La investigadora Marie-Monique Robin, autora de El mundo según Monsanto, analiza con entonación polémica el modo en que los agroquímicos alteran los alimentos.
La solapa del libro la presenta como "periodista, documentalista y directora de cine". Pero la francesa Marie-Monique Robin excede esa clasificación. Con varios libros y documentales de investigación en su haber, también podría calificársela de activista de derechos humanos o del medio ambiente: ciertamente, no posa de desapasionada y distante, sino que se sitúa en sus obras con una subjetividad comprometida. Sus trabajos no son por eso menos rigurosos. En cada uno construye un caso sólido y abundantemente documentado, al estilo del gesto zoliano de J'accuse .
Robin es conocida en la Argentina porque dos de sus libros más importantes - El mundo según Monsanto y Escuadrones de la muerte - sitúan parte de su investigación en nuestro país. El segundo desnuda la vinculación entre la "escuela francesa" de tortura y la represión ilegal de la última dictadura; el primero cuenta la historia de la empresa norteamericana, que logró mantener sus productos en el mercado aún en medio de fuertes cuestionamientos, entre ellos el herbicida Roundup, complemento del paquete de soja transgénica.

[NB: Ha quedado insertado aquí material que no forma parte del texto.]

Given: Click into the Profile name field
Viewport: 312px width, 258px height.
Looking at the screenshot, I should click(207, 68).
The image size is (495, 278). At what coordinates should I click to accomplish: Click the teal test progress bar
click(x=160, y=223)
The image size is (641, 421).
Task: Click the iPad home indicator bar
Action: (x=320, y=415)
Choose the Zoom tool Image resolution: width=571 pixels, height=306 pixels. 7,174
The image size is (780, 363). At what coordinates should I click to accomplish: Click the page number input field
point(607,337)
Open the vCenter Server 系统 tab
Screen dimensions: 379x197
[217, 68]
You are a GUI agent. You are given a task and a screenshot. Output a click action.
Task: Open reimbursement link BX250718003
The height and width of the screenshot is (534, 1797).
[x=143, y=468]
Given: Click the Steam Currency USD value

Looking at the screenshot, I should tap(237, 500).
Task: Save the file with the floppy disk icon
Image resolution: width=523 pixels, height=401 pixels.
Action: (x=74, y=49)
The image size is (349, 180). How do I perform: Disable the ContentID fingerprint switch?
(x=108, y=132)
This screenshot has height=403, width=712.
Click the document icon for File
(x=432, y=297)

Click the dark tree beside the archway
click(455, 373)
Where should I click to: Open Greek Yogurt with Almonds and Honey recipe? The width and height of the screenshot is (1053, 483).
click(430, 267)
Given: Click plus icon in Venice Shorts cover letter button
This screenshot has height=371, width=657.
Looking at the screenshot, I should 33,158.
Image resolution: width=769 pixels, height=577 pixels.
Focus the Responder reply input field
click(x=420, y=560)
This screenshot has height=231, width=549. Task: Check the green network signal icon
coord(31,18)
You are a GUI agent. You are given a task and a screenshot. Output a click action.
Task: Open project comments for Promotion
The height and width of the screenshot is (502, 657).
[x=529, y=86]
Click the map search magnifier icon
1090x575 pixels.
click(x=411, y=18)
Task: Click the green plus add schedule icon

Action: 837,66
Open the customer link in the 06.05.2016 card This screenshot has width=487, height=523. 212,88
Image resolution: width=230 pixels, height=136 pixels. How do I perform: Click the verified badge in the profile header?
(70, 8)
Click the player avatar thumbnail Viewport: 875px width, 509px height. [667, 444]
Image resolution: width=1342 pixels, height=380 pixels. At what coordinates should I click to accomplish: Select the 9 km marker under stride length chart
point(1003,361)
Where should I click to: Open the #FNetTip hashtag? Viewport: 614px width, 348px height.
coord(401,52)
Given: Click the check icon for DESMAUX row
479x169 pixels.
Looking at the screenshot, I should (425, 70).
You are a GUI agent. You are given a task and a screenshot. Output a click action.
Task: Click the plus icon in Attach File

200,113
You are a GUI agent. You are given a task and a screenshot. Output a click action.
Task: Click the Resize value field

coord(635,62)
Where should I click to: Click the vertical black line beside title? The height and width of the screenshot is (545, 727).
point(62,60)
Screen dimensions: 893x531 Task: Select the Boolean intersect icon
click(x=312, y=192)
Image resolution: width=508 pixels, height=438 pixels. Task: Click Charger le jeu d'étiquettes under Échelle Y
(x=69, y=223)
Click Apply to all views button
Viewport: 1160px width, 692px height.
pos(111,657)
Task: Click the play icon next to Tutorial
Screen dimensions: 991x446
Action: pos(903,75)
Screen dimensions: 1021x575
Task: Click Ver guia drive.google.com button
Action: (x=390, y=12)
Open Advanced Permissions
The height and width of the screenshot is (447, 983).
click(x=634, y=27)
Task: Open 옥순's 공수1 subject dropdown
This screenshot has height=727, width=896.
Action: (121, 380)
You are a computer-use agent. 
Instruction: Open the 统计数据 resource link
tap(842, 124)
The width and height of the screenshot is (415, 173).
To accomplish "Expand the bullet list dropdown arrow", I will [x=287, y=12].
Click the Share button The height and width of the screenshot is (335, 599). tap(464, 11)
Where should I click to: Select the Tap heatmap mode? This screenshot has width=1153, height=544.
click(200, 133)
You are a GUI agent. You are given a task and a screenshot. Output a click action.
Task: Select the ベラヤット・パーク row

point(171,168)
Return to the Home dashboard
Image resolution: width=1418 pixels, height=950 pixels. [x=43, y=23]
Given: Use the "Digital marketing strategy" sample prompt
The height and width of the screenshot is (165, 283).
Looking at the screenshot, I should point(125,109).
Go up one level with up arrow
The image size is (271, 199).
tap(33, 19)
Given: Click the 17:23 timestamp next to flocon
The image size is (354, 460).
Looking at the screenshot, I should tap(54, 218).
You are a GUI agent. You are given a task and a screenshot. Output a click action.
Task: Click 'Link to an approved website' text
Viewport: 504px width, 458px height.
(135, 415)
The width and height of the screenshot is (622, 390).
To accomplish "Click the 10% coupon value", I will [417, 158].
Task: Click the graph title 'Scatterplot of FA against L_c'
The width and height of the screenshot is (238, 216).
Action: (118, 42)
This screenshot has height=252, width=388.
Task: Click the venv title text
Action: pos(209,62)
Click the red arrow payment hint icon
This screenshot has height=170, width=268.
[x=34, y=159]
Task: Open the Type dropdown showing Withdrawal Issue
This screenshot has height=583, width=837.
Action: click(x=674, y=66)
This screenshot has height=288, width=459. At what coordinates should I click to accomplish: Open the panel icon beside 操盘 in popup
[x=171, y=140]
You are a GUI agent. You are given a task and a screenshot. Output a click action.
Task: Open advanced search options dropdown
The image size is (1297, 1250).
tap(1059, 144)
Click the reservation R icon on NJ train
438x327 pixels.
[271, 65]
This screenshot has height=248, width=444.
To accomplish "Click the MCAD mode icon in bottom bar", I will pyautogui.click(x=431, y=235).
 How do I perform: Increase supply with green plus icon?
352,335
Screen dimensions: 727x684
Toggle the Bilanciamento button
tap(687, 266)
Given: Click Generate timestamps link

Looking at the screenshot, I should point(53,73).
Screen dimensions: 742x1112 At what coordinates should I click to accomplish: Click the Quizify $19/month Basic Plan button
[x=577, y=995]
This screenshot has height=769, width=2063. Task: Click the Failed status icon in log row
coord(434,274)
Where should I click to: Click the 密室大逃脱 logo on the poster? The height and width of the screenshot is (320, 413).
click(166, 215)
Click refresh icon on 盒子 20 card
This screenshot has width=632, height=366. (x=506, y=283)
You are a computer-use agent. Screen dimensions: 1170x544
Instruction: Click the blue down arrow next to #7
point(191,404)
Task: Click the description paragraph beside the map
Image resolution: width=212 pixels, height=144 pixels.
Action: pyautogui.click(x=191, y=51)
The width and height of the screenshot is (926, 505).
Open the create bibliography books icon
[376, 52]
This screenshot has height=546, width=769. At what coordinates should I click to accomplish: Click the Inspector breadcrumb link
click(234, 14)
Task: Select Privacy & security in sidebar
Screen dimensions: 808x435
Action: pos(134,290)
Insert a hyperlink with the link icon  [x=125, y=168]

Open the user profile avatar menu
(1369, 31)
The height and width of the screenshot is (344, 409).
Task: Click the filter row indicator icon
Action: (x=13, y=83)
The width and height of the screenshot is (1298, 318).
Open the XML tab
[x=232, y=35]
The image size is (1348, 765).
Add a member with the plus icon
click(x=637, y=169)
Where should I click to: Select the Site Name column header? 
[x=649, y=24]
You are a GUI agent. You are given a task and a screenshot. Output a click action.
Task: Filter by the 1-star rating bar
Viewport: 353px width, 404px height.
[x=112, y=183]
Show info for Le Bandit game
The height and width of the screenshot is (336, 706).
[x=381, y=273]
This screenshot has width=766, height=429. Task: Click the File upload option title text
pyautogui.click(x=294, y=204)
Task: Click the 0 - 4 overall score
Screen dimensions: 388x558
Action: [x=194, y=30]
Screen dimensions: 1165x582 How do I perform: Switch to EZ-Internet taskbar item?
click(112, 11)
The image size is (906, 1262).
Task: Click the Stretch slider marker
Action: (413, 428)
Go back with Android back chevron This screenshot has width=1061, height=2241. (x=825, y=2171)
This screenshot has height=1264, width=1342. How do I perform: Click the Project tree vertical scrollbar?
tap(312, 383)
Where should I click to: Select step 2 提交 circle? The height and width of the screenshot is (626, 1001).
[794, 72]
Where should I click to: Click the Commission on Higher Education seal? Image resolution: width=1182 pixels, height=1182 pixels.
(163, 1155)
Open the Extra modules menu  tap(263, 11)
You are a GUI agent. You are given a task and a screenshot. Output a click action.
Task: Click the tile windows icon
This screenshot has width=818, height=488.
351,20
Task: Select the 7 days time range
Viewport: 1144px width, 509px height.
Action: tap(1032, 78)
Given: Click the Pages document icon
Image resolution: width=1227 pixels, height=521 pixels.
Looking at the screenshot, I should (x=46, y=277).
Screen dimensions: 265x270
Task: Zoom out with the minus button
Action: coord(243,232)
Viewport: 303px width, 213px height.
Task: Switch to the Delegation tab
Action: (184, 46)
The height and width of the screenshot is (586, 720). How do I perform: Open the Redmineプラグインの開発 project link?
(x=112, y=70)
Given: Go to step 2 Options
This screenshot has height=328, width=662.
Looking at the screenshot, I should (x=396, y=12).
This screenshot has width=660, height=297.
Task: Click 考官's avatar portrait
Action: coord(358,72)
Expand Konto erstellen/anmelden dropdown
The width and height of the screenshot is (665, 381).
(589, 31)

En El veneno nuestro de cada día. La responsabilidad de la industria química en la epidemia de enfermedades crónicas , Robin amplía el cuadro para poner en cuestión todo el sistema que regula la incorporación de nuevas sustancias al mercado: no sólo pesticidas, también aditivos alimentarios o compuestos para distintas industrias. Va más allá de una empresa o firma comercial, para desentrañar cómo funcionan globalmente las instituciones que deberían resguardarnos de los riesgos de estas nuevas sustancias: la Organización Mundial de la Salud, la Food and Agriculture Organization, las autoridades europeas y norteamericanas, presuntamente, entre las más exigentes del mundo. Su conclusión podría resumirse en la cita de uno de sus entrevistados, Erik Millstone, que dicta política científica en la Universidad de Sussex: "Los consumidores son los que toman los riesgos y las empresas, las que reciben los beneficios".
Dos conceptos técnicos están en el centro de la argumentación de Robin: la ingesta diaria aceptable o admisible (IDA) y los límites máximos de residuos. El primero se define como "la cantidad de sustancia química que se puede ingerir cotidianamente y durante toda la vida sin que existan riesgos para la salud", y se usa para fijar los límites de cualquier compuesto que pueda entrar en contacto con los alimentos. Por ejemplo, cuánto residuo de un agroquímico es tolerable en una manzana. Robin traza la genealogía de esta noción, basada en el principio de Paracelso: "Sólo la dosis hace al veneno". En el camino encuentra medidas arbitrarias, estudios mantenidos en secreto, expertos que pasan de trabajar para el gobierno a emplearse en las empresas que debían controlar, el "efecto manada" en las aprobaciones: a la primera de Estados Unidos o Europa, siguen otras, sin nuevas revisiones.
Robin también hace preguntas de sentido común: si bien la IDA fija límites de ingesta según el peso corporal, no es lo mismo un niño que un adulto, pero los dos pueden comer una manzana entera. Y si el mismo agroquímico está presente también en la zanahoria, la papa y el jugo de naranja, ¿cómo saber si no se ha superado la ingesta diaria aceptable? Precisamente, los límites máximos de residuos intentan responder la segunda pregunta. Pero la periodista nuevamente plantea dudas elementales: cada pesticida tiene un uso recomendado, pero ¿qué pasa si el agricultor se excedió en la dosis?